I first heard of investing from my Dad when I was in high school. I don’t recall any specifics except the idea that you can own a part of a company by buying stock in that company. It was about the time Alaska became a State and I had finished a term paper on ‘Alaska – the Last Frontier.’ I had to get a piece of the action so I had Dad buy me some stock in Alaska Airlines.

How could I miss? New state, airlines were getting jet planes, etc. A sure bet! Well, it never ‘took off’ and I later sold it for a negligible gain or loss.

During this time, I learned that when you buy a stock, you own a prorata share of the company. Bonds are funds that are lent to the company and represent no ownership of that company, but they are in a preferred position. Stocks are considered ‘equity’ while bonds are considered ‘debt’ or loans to the company. Both stock and bonds ‘earn’ interest; which over time equates to a return in investment. Also, most stocks pay dividends, a sharing of the profits of the company.

On the surface, it’s rather simple. You or I could start a company as follows: You put up $500 and I’ll put up $500 and we will go to the race track for the day. If we lose some, you get the first $500, I get the rest; however if I get more back than my $500, you get 10% of the winnings while I get 90%.

This simplistic example demonstrates what it would be like: you own a bond in our company, I own the stock. This scenario shows that bonds may be more secure, though with lower returns, and stocks, though riskier, may have higher reward.

A similar example can be applied to real estate which we are all exposed to whether we own or rent.

In 1968, may friend and I decided to by a duplex in Newport Beach.

    The cost or sale price was $39,000. ( “once upon a time never comes again”)

    The down payment was $ 3,000 (equity which if it was a corporation would be ‘stock’).

     The seller provided a loan of $36,000 which would be a ‘bond’ in the corporate world.

We split the work load: I manage the property, he did the accounting. We sold it about a year later for $51,000, so our profit was $12,000 minus our related costs of about $3,000 or $9,000

So our downpayment was     $3,000 (equity)

We received after costs          $9,000 (profit)

Our return on investment was   300% for the year.

But this is misleading!   Why?
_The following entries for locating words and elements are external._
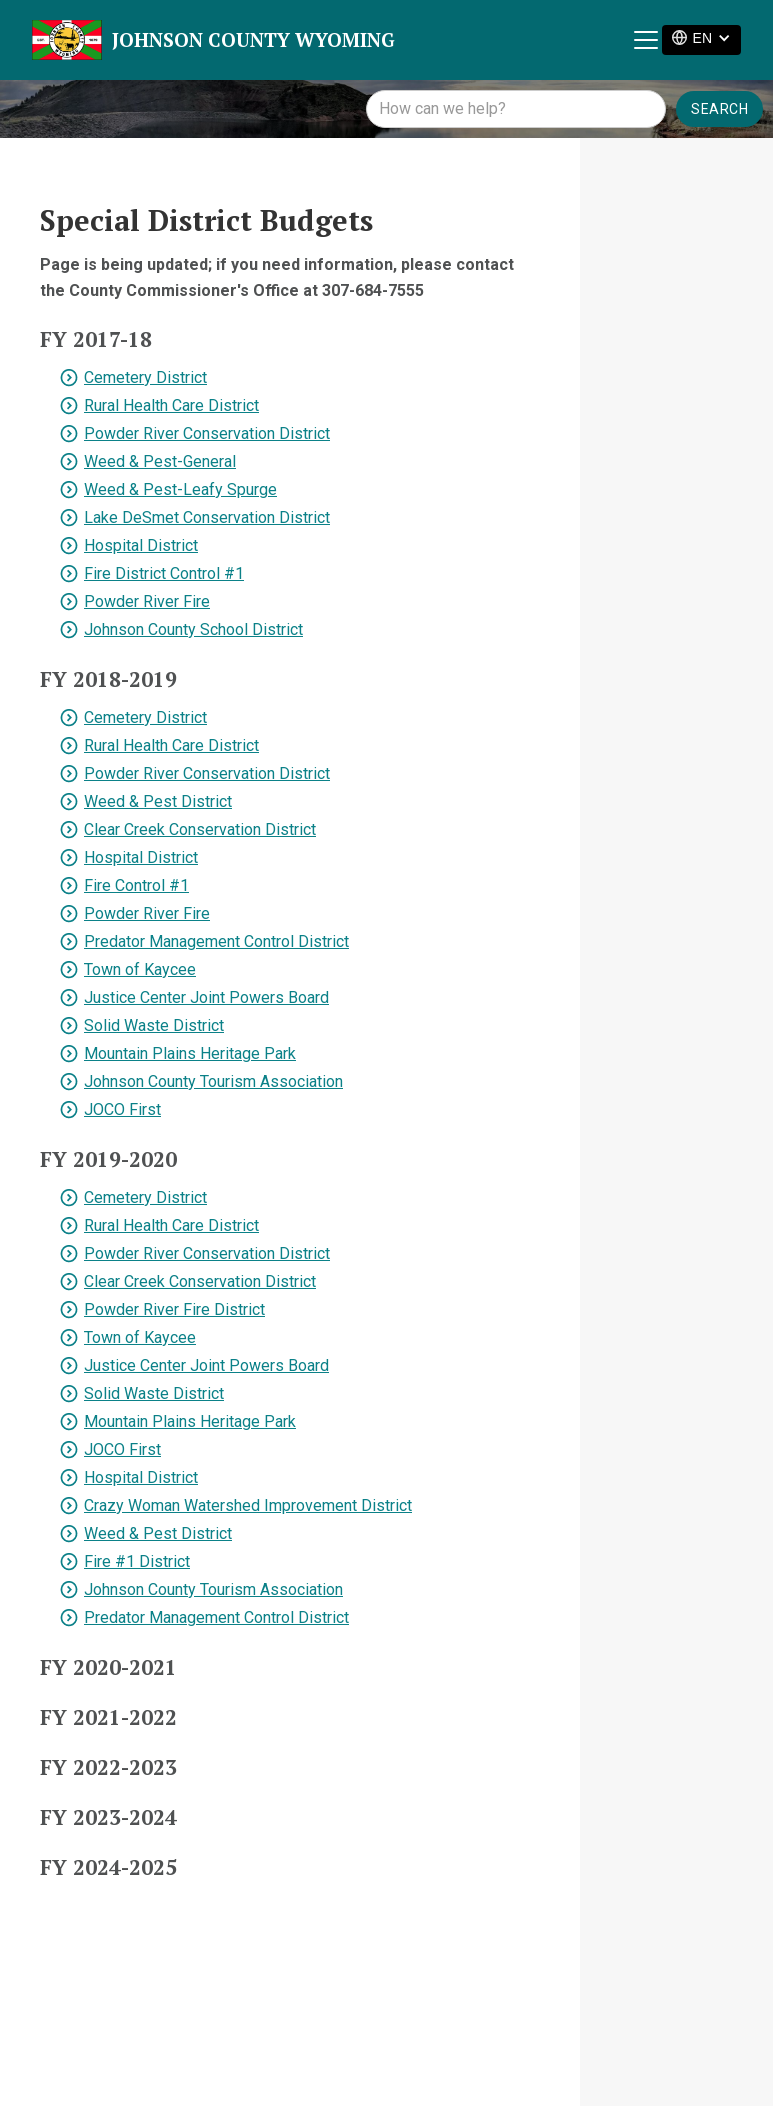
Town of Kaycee (140, 969)
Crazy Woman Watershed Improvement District (248, 1505)
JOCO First (122, 1109)
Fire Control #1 (136, 885)
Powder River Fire (147, 601)
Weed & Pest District (158, 801)
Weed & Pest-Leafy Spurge (180, 489)
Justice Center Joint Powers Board (206, 997)
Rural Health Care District (171, 405)
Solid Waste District (154, 1025)
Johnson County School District (193, 629)
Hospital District (141, 545)
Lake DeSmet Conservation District (207, 517)
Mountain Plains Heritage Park (190, 1053)
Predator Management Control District (216, 941)
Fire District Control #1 (164, 573)
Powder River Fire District (174, 1309)
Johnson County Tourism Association (213, 1081)
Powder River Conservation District (207, 433)
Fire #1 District (137, 1561)
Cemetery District (145, 377)
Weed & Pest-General (160, 461)
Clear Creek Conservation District (200, 829)
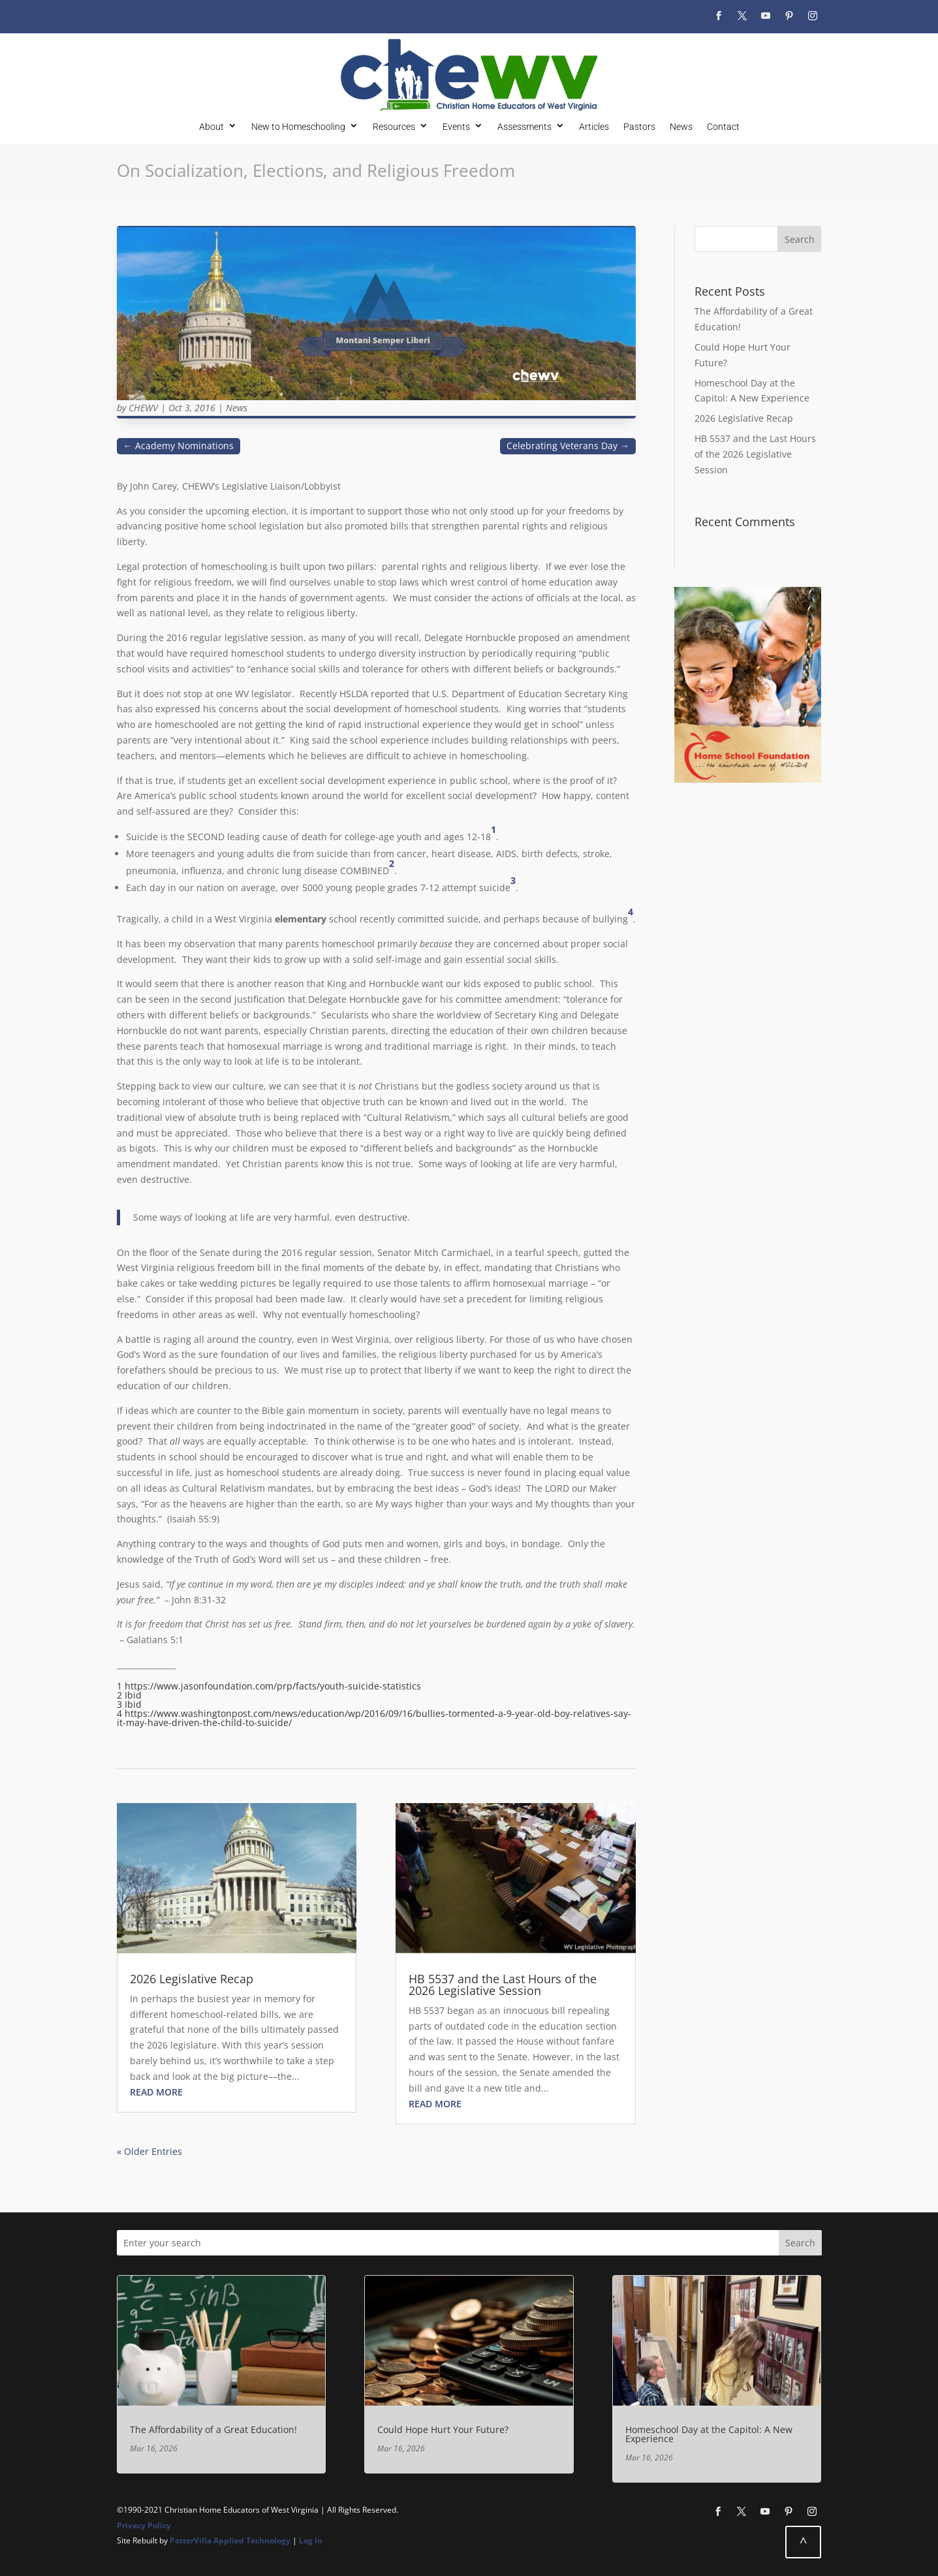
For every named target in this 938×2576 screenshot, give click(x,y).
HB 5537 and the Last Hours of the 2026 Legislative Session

It doesn’t factor in the value of our own labor, which I estimate to be $3000. This reduces the profit total to $6000, or 100% return in investment, a big difference. I mention this because, should you ever be the promoter of an investment venture, you need to know that your efforts are worthy contributions.

Over the years since, I like to reflect on what the valuation of my first $1500 has become as a result of reinvesting the proceeds. It’s now grown to at least $150,000. Investing not only can augment your savings, it can protect your money from depreciation in value that comes naturally from inflation. When you have money in a savings account, or ‘cash under the mattress,’ that money will buy you less 1 year from today than it will buy today.